Deze bijbelse beloften over een hersteld paradijs zijn geen bizarre voorzeggingen. Terwijl milieubeschermers en natuurkenners visioenen hebben gehad van natuurparken van beperkte omvang, afhankelijk van welwillende wetgevers, staat achter de bijbelse beloften de Schepper van het universum, Jehovah God, wiens Woord niet onvervuld kan en zal blijven.
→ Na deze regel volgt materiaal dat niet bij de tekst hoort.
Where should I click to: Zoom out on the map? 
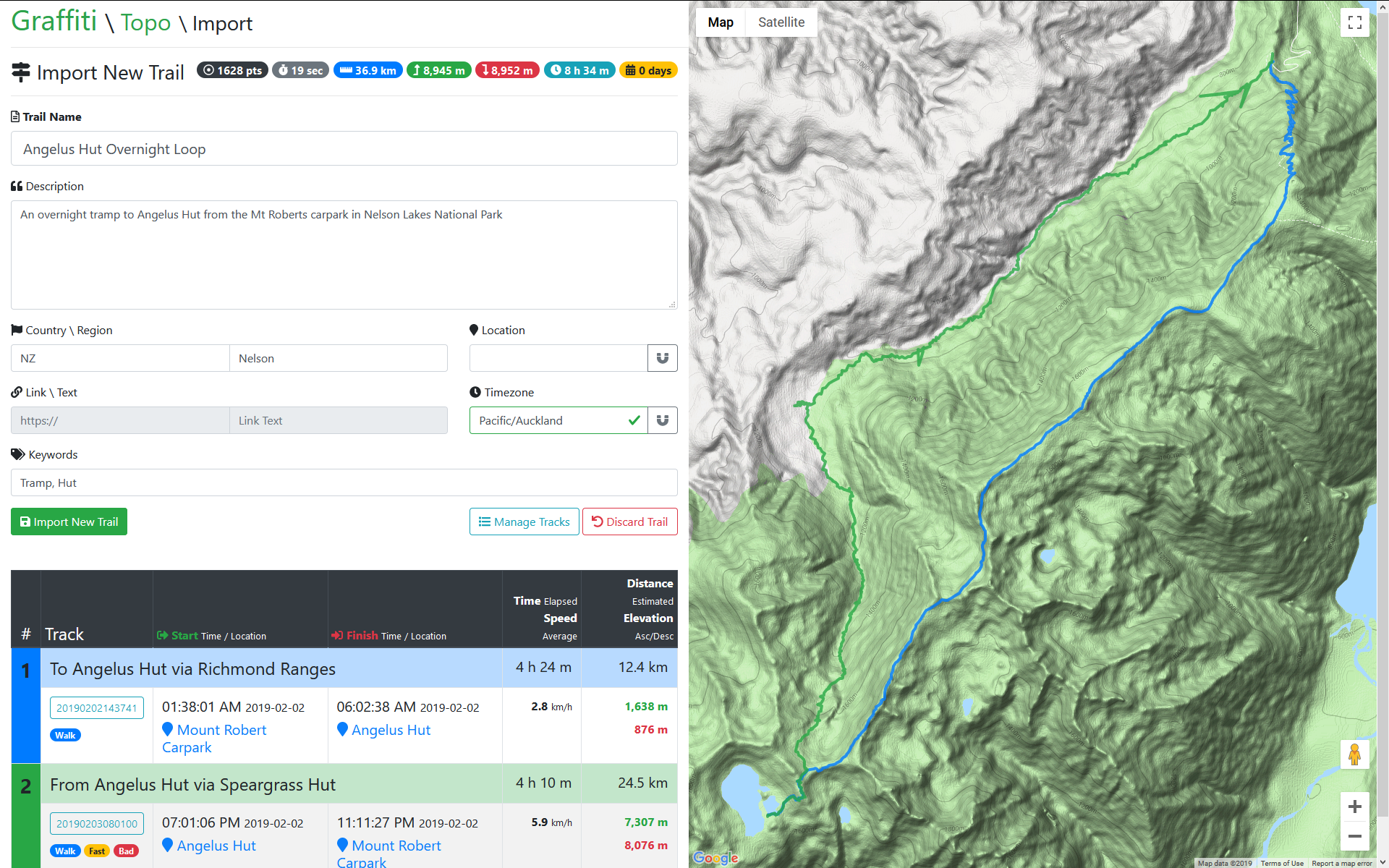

Vandaag de dag ervaren wandelaars, vooral in parken met bergen, iets van angst. Maar in het komende wereldomvattende park zullen de dieren mensen geen letsel toebrengen of een bedreiging voor hen vormen, en al evenmin zullen de dieren bang zijn en wegvluchten bij het zien van mensen, want de bijbel belooft: „De wolf zal werkelijk een poosje bij het mannetjeslam vertoeven, en bij het bokje zal de luipaard zelf zich neerleggen, en het kalf en de jonge leeuw met manen en het weldoorvoede dier alle bij elkaar; en een kleine jongen nog maar zal leider over ze zijn. Ja, de koe en de beer zullen weiden; samen zullen hun jongen neerliggen. En zelfs de leeuw zal stro eten net als de stier.” — Jesaja 11:6-9.
Wat een vreugde zal het dan zijn een boswandeling te maken en een poosje vergezeld te worden door een poema of misschien zelfs door een reusachtige vriendelijke grizzlybeer! Nooit meer zal het ene levende schepsel het andere angst aanjagen.
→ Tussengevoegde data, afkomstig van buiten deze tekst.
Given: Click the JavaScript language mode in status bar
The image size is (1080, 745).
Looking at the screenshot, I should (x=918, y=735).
De stichters van de huidige prachtige parken hadden edele bedoelingen toen zij gebieden bestemden voor de bescherming van vegetatie en wilde dieren. Maar alleen Gods zich ontvouwende voornemen — een wereldomvattend park onder zijn Koninkrijksregering — kan een blijvende instandhouding van de schatten der aarde waarborgen. Alleen dit Koninkrijk in de handen van zijn Zoon, Jezus Christus, kan een blijvend wereldomvattend paradijs tot stand brengen en ware vrede bewerkstelligen tussen de mensen onderling en tussen mens en dier.